▸ **Problems to solve**:
A. Please reproduce the part of the patch message on GPU recovery between "[PATCH 0/7] Improve" and "successful gpu recovery.", inclusive.
B. Extend the patch message on GPU recovery, writing on from its last sentence.
═══ Selected text ═══
[PATCH 0/7] Improve GPU Recovery

Akhil P Oommen <quic_akhilpo@xxxxxxxxxxx> · Thu, 7 Jul 2022 21:40:55 +0530

Recently, I have debugged a few device crashes which occured during
a recovery after a hangcheck timeout. It looks like there are a few
things we can do to improve our chance at a successful gpu recovery.

First one is to ensure that CX GDSC collapses which clears the internal
states in gpu's CX domain. First 5 patches tries to handle this.

Rest of the patches are to ensure that few internal blocks like CP, GMU
and GBIF are halted properly before proceeding for a snapshot followed by
recovery. Also, handle 'prepare slumber' hfi failure correctly. These
are A6x specific improvements.
═══ Available data ═══
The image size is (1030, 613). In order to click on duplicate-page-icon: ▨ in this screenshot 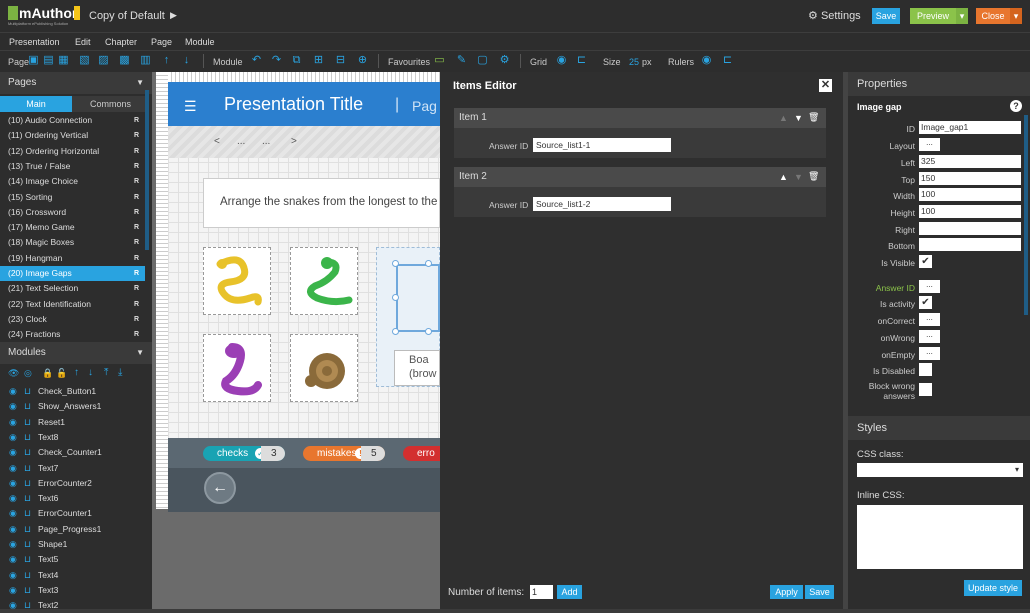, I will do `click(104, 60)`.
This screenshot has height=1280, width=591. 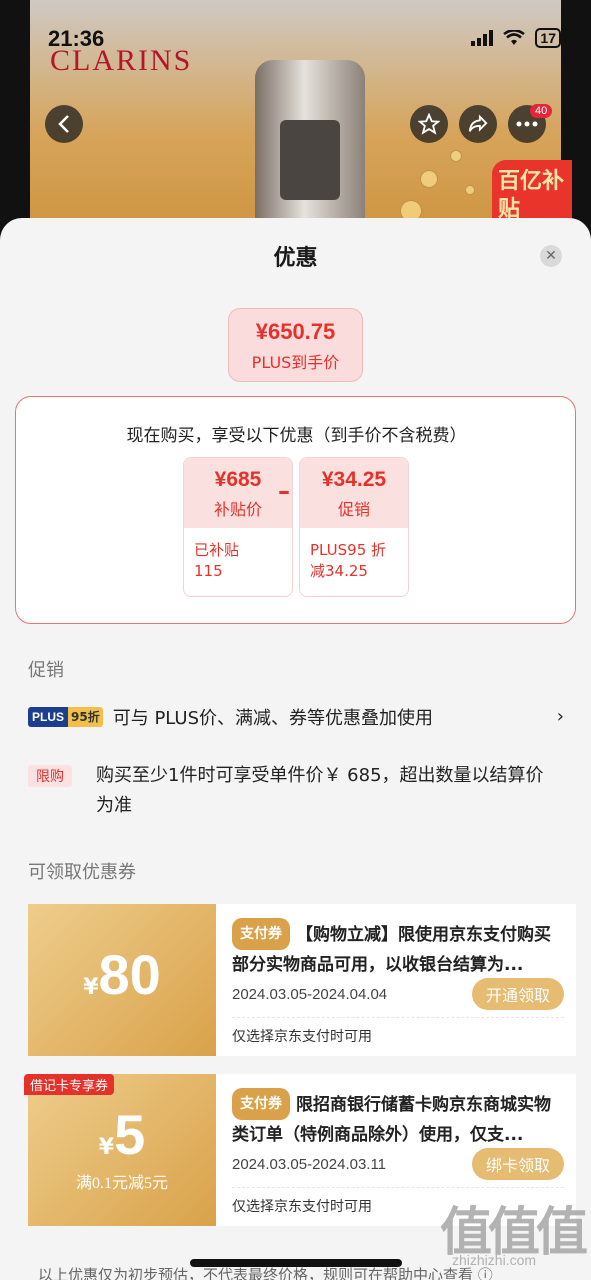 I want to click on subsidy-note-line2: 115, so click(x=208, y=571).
═══
═══ Available data ═══
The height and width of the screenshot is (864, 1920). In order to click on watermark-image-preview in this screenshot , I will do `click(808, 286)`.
═══
▸ **Answers below**:
A.
[PATCH 0/7] Improve GPU Recovery

Akhil P Oommen <quic_akhilpo@xxxxxxxxxxx> · Thu, 7 Jul 2022 21:40:55 +0530

Recently, I have debugged a few device crashes which occured during
a recovery after a hangcheck timeout. It looks like there are a few
things we can do to improve our chance at a successful gpu recovery.

B.
Akhil P Oommen (7):
  drm/msm: Remove unnecessary pm_runtime_get/put
  drm/msm: Correct pm_runtime votes in recover worker
  drm/msm: Fix cx collapse issue during recovery
  drm/msm: Ensure cx gdsc collapse during recovery
  arm64: dts: qcom: sc7280: Update gpu register list
  drm/msm/a6xx: Improve gpu recovery sequence
  drm/msm/a6xx: Handle GMU prepare-slumber hfi failure

 arch/arm64/boot/dts/qcom/sc7280.dtsi  |  6 ++-
 drivers/gpu/drm/msm/adreno/a6xx.xml.h |  4 ++
 drivers/gpu/drm/msm/adreno/a6xx_gmu.c | 83 ++++++++++++++++++++++-------------
 drivers/gpu/drm/msm/adreno/a6xx_gpu.c | 36 +++++++++++++--
 drivers/gpu/drm/msm/msm_gpu.c         |  9 ++--
 drivers/gpu/drm/msm/msm_gpu.h         |  1 +
 drivers/gpu/drm/msm/msm_ringbuffer.c  |  4 --
 7 files changed, 100 insertions(+), 43 deletions(-)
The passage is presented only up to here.